Laryngology: Clinical Reference Guide

Review by L Flood
Middlesborough, UK

Whenever the postal delivery worker brings a heavy box from this US publisher, I am taken back some (quite a few actually) decades to the excitement of many a Christmas morning. As I struggle with the indestructible packaging, I hope that I have been good all year and the contents will be what, like those girls sang, I really really want, something of relevance to our readership. Plural Publishing do annually also publish a vast range of books aimed more at audiologists, or speech or language pathologists, than ENT surgeons, but this parcel proved that I have been recorded as ‘nice and not naughty’ on Santa’s list.

For me, this is a godsend. I have somehow been ‘volunteered’ to provide a series of e-learning question and answer topics for the new Asia-Pacific Laryngology Association. Well, with four subjects done (arytenoid granuloma, leucoplakia, laryngomalacia and papillomatosis), I had exhausted any suggestion of expertise.

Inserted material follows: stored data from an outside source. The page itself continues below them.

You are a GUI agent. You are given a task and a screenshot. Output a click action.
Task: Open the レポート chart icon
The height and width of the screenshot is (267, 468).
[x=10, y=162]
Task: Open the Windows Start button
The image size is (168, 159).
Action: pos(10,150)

That was until this book arrived, of course.

Most of us are familiar with the format of the paperback Clinical Reference Guide series, and especially Pasha’s Otolaryngology Head and Neck Surgery. These are characterised by a pocket-sized (if needing a very large pocket though) delivery of bullet-pointed text, ideal for ‘dipping into’, marvellous for pre-examination revision and all very well updated. The Preface concedes that this is not a 2000-word laryngology textbook, but its style does allow a great deal of easily accessible data to be amassed in its 534 pages.

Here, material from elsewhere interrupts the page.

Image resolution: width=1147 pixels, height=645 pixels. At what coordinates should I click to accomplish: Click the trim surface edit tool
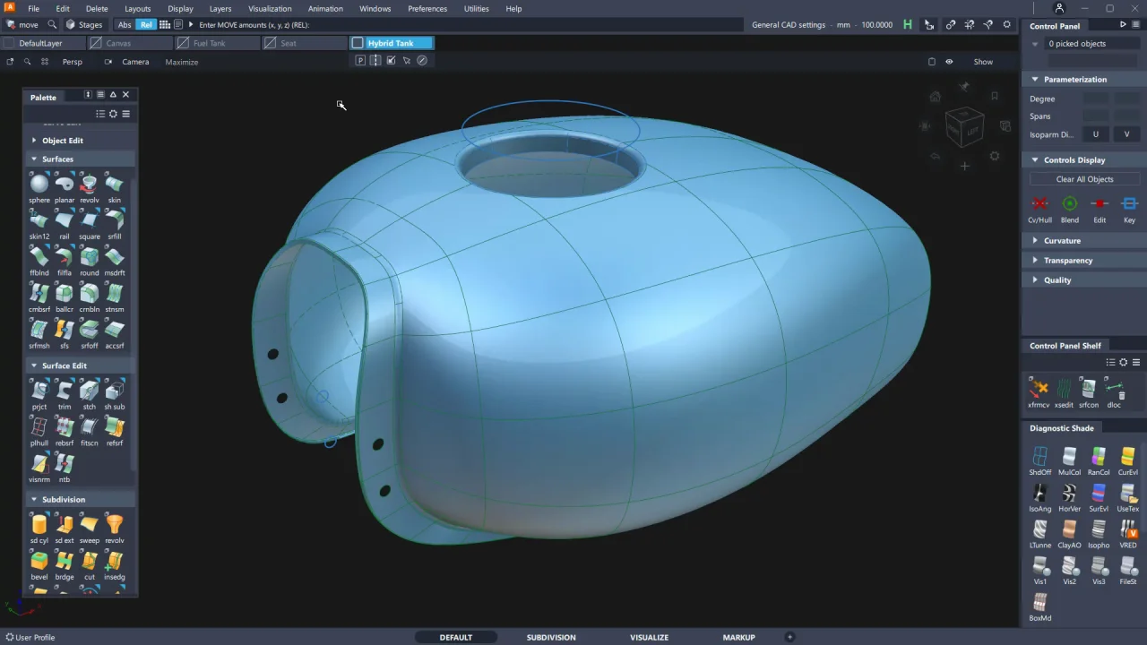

The book opens with a very readable chapter on the history of laryngology, from Imhotep of Ancient Egypt, to the Sataloff of our own day. Basic science chapters include a real pearl in ‘Patient History and Physical Examination’. I can now, with great authority, speak of such vocal fold abnormalities as decreased amplitude, glottic gap, mucosal wave abnormalities and so on. How many readers knew that, during endoscopy, you should get the patient to count 60–69 to detect abductor spastic dysphonia, and 80–89 for adductor spastic dysphonia? As an otologist, I had long been baffled by the acronym (or maybe it is an initialism, as unpronounceable) of ‘GRBAS’ (grade, roughness, breathiness, asthenia, strain scale), but can now even offer ‘CAPE-V’ (Consensus Auditory-Perceptual Evaluation of Voice) as an alternative. The text is even better on special investigations, whether stroboscopy, electromyography and all the armamentarium of the clinical voice laboratory.

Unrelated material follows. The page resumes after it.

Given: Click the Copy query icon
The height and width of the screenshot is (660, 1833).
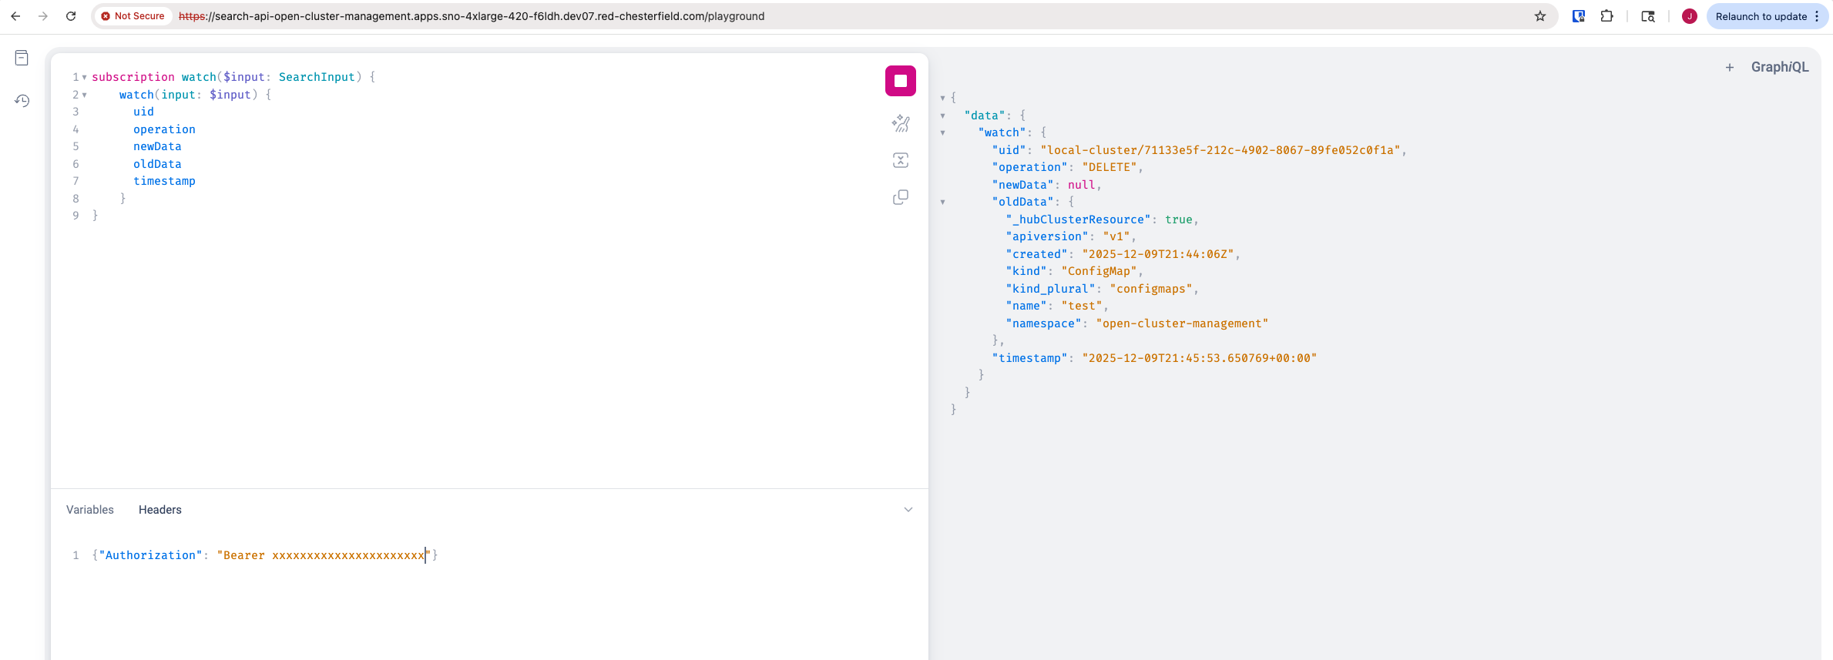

You would expect extensive coverage of trauma, tumours, inflammatory diseases and congenital abnormalities, and will not be disappointed. What was particularly novel though was a collection of four chapters on neurolaryngology, one on ‘Cough and the Unified Airway’ and, especially thought-provoking, ‘Care of the Transgender and Gender Nonconforming Patient’. I had always wondered why there was seemingly only a type II thyroplasty (for vocal fold paralysis), but have finally discovered the type IV, a cricothyroid approximation, along with several others aiming to raise vocal pitch. Dysphagia, reflux and oesophageal dysmotilities, with the appropriate investigations, make up no fewer than 60 pages, despite the book title. Add to that a very easily understood chapter on pulmonary function tests, and this proves a very comprehensive work indeed.

Overall, I found this the best of the Clinical Reference Guide series, as it is clinically relevant throughout, but dealing with a subject of which I know little in truth. Laryngology has developed more than most ENT subspecialties, yet has remained a niche (almost a minority) interest in the UK and a mystery to those of my generation. Books such as this are changing all that, and I see that Plural Publishing will shortly be releasing a further laryngology text from some well-known UK authors, the local ‘big names’. I feel a letter to the North Pole coming on.